▶ _Material for this task_:
## Start

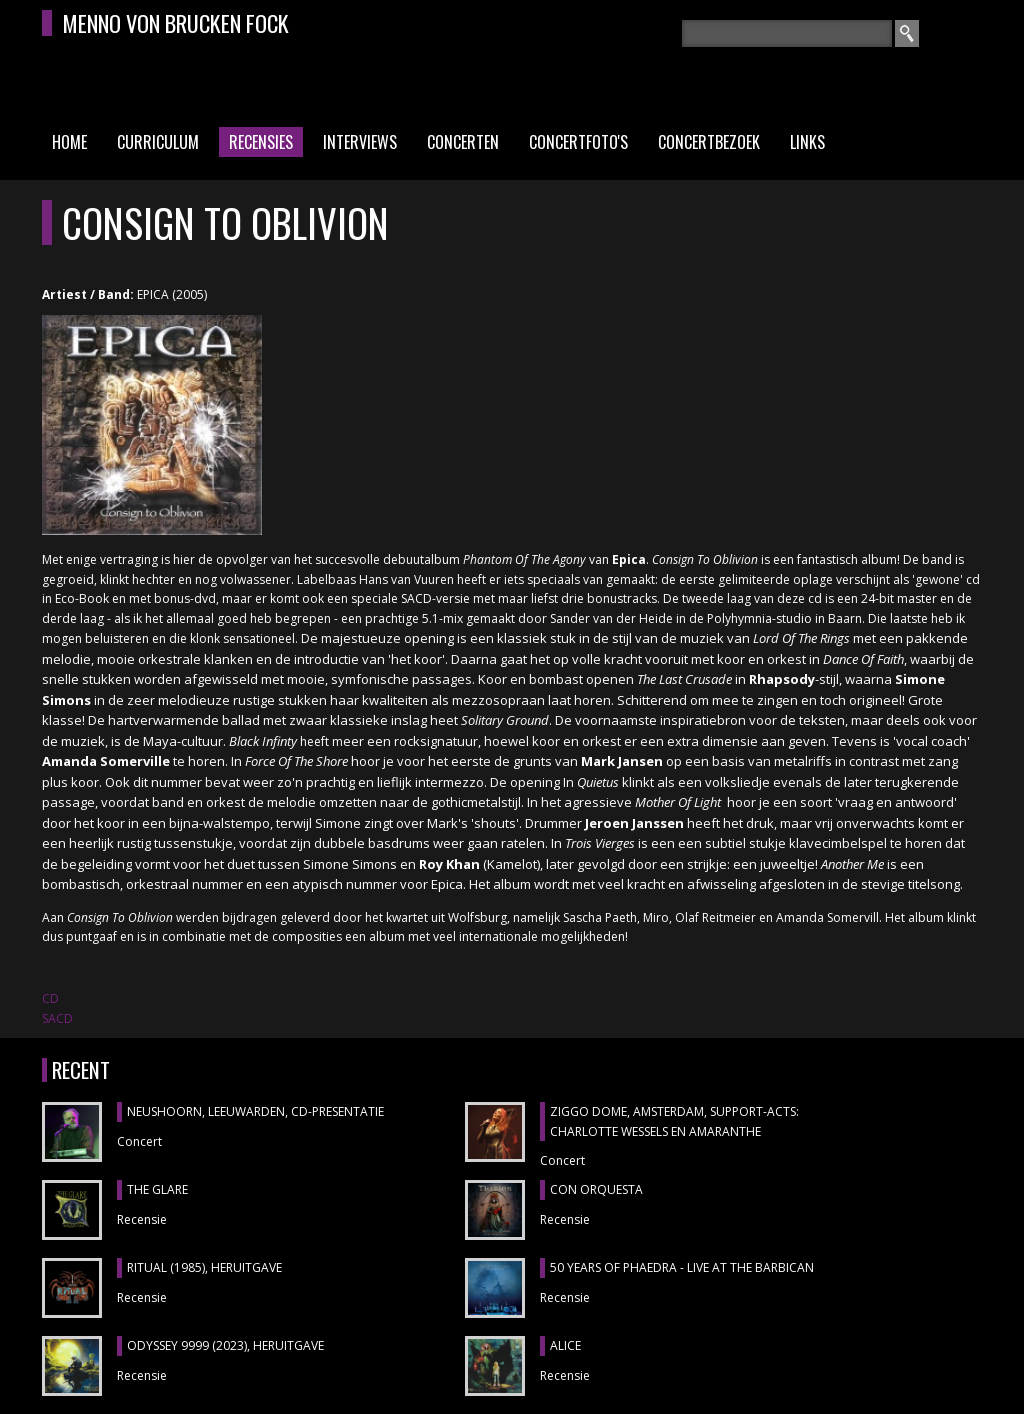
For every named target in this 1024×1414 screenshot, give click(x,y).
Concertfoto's (578, 142)
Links (807, 142)
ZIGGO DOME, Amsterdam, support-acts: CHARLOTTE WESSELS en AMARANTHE (674, 1121)
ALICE (565, 1345)
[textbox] (787, 33)
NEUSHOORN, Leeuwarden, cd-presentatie (255, 1111)
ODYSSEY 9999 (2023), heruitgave (225, 1345)
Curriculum (158, 142)
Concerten (463, 142)
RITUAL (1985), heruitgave (204, 1267)
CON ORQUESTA (596, 1189)
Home (69, 142)
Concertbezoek (709, 142)
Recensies (261, 142)
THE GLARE (157, 1189)
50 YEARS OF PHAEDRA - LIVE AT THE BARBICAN (682, 1267)
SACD (57, 1018)
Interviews (360, 142)
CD (50, 998)
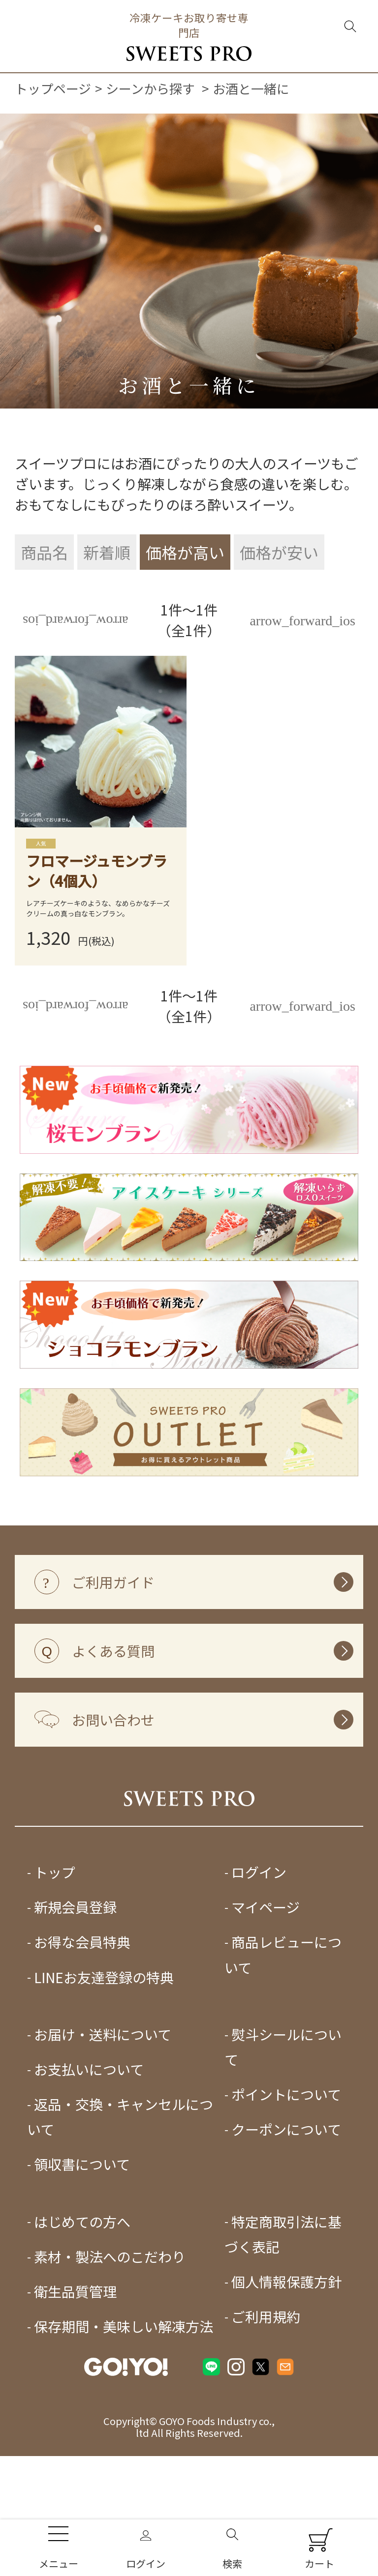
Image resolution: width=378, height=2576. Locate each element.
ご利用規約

## End

▶ _Requirement_:
Reproduce all of the entries above, substituting "reissue" for every occurrence of "heruitgave" and leaving everything else unchanged. Omit the pictures from your answer.

▶ _Result_:
For every named target in this 1024×1414 screenshot, give click(x,y).
Concertfoto's (578, 142)
Links (807, 142)
ZIGGO DOME, Amsterdam, support-acts: CHARLOTTE WESSELS en AMARANTHE (674, 1121)
ALICE (565, 1345)
[textbox] (787, 33)
NEUSHOORN, Leeuwarden, cd-presentatie (255, 1111)
ODYSSEY 9999 (2023), reissue (225, 1345)
Curriculum (158, 142)
Concerten (463, 142)
RITUAL (1985), reissue (204, 1267)
CON ORQUESTA (596, 1189)
Home (69, 142)
Concertbezoek (709, 142)
Recensies (261, 142)
THE GLARE (157, 1189)
50 YEARS OF PHAEDRA - LIVE AT THE BARBICAN (682, 1267)
SACD (57, 1018)
Interviews (360, 142)
CD (50, 998)
Image resolution: width=378, height=2576. Locate each element.
ご利用規約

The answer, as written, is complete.